» Exercise directions: Copy out every line in the entries below that includes "text".

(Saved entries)

---

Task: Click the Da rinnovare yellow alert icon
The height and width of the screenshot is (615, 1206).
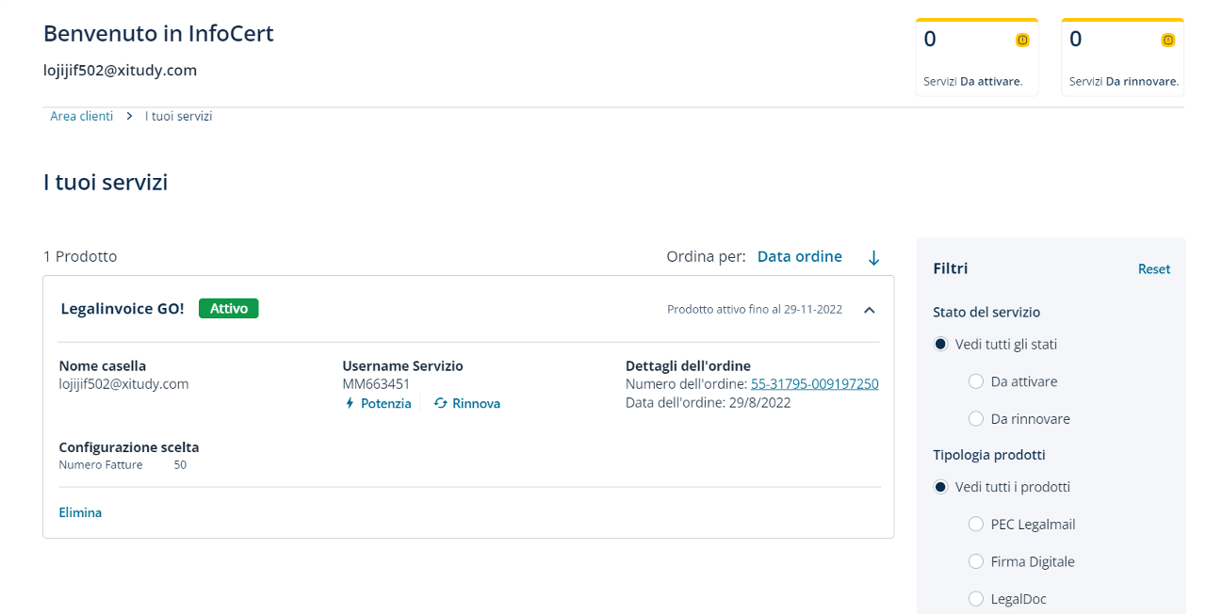Action: click(1168, 40)
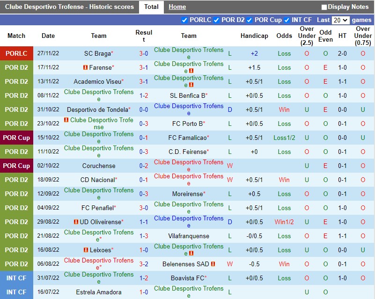The image size is (375, 299).
Task: Click the red card icon beside Leixoes
Action: click(x=86, y=250)
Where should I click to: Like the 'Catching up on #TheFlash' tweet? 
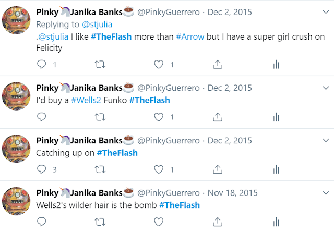click(x=159, y=169)
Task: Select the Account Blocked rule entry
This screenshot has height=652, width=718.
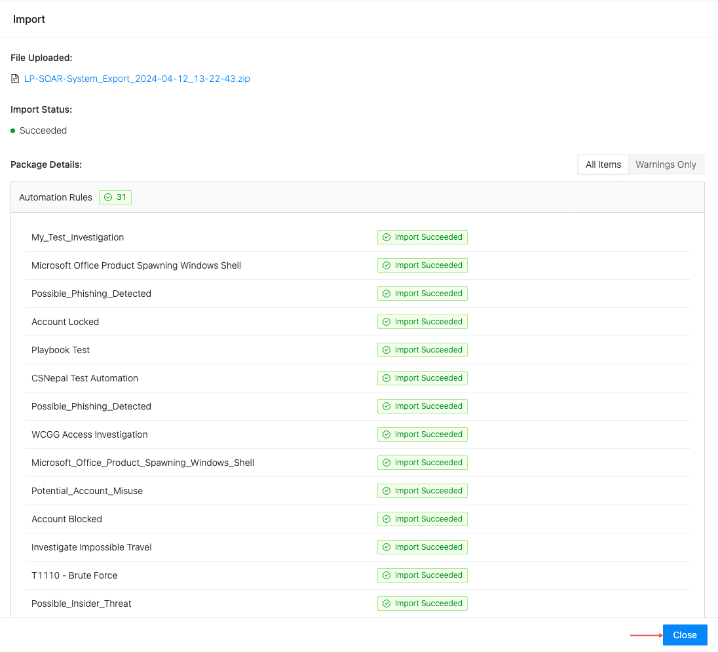Action: [x=67, y=519]
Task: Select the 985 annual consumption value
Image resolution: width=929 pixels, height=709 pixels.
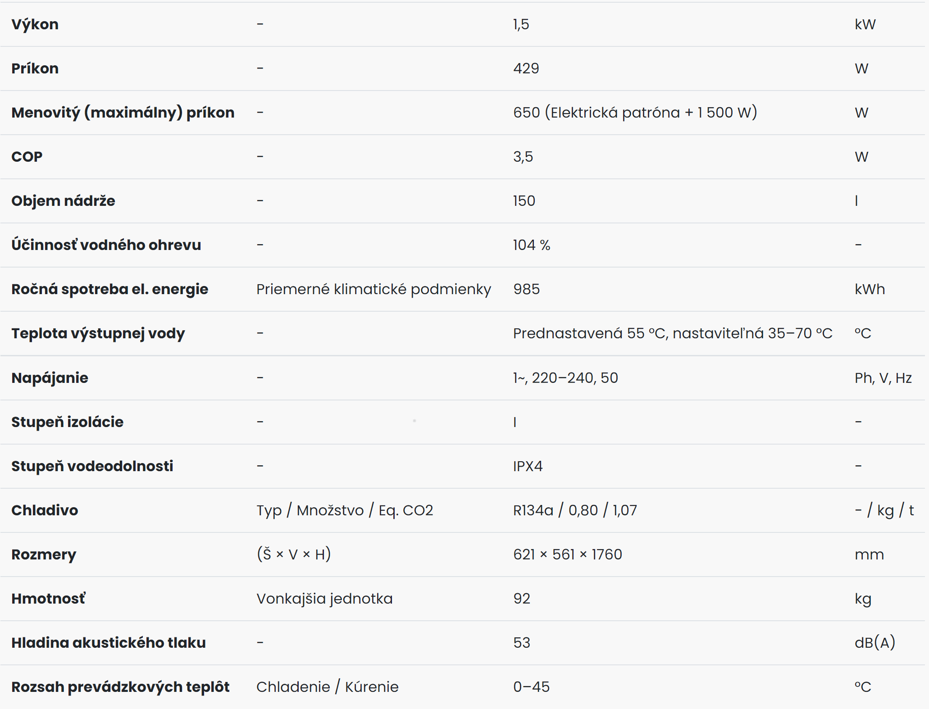Action: click(526, 289)
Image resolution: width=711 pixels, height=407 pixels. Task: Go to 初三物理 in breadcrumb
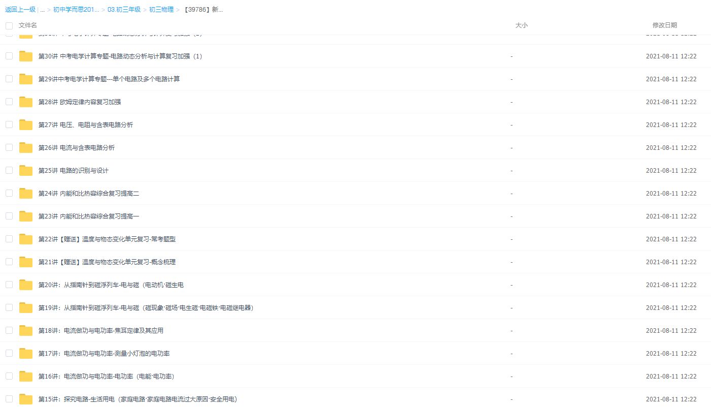pos(161,10)
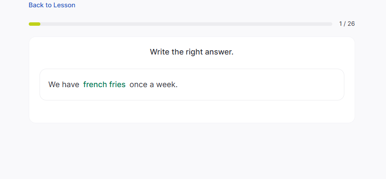
Task: Click the phrase once a week
Action: tap(153, 85)
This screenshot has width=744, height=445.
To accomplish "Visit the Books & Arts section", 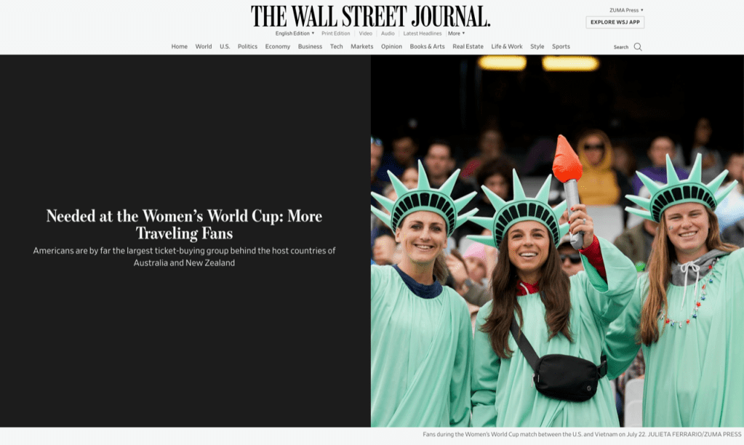I will click(427, 47).
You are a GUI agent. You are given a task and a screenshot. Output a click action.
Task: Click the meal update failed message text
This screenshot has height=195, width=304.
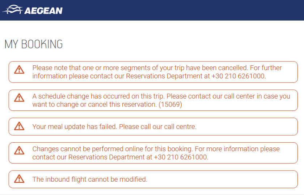pos(114,127)
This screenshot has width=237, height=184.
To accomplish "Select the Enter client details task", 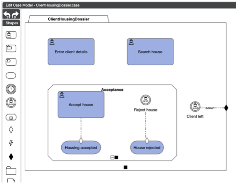I will [71, 52].
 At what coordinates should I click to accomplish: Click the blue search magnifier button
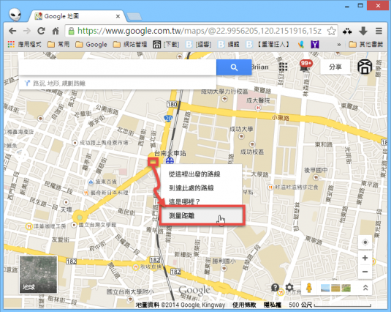[x=234, y=67]
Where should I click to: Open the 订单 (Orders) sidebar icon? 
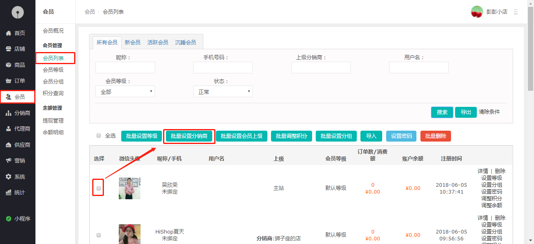18,81
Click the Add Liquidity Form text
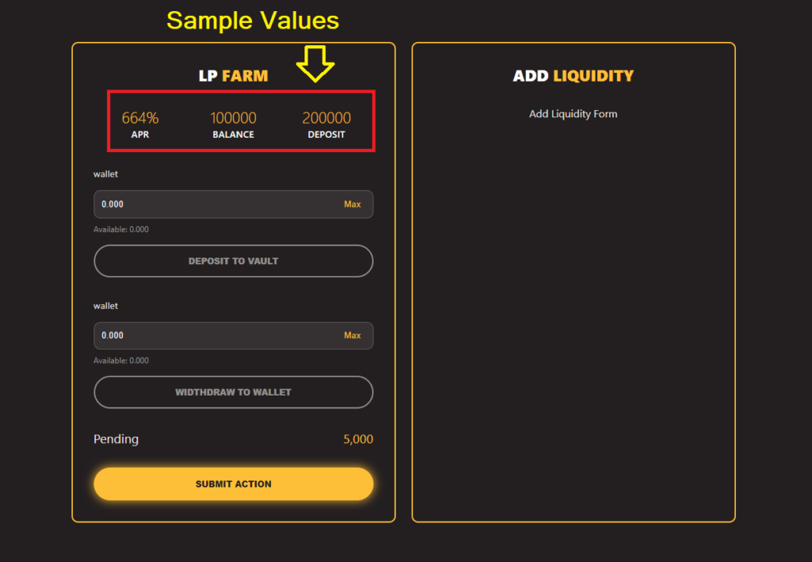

---

» Output for this exercise:
Task: Click the meal update failed message text
Click the Add Liquidity Form text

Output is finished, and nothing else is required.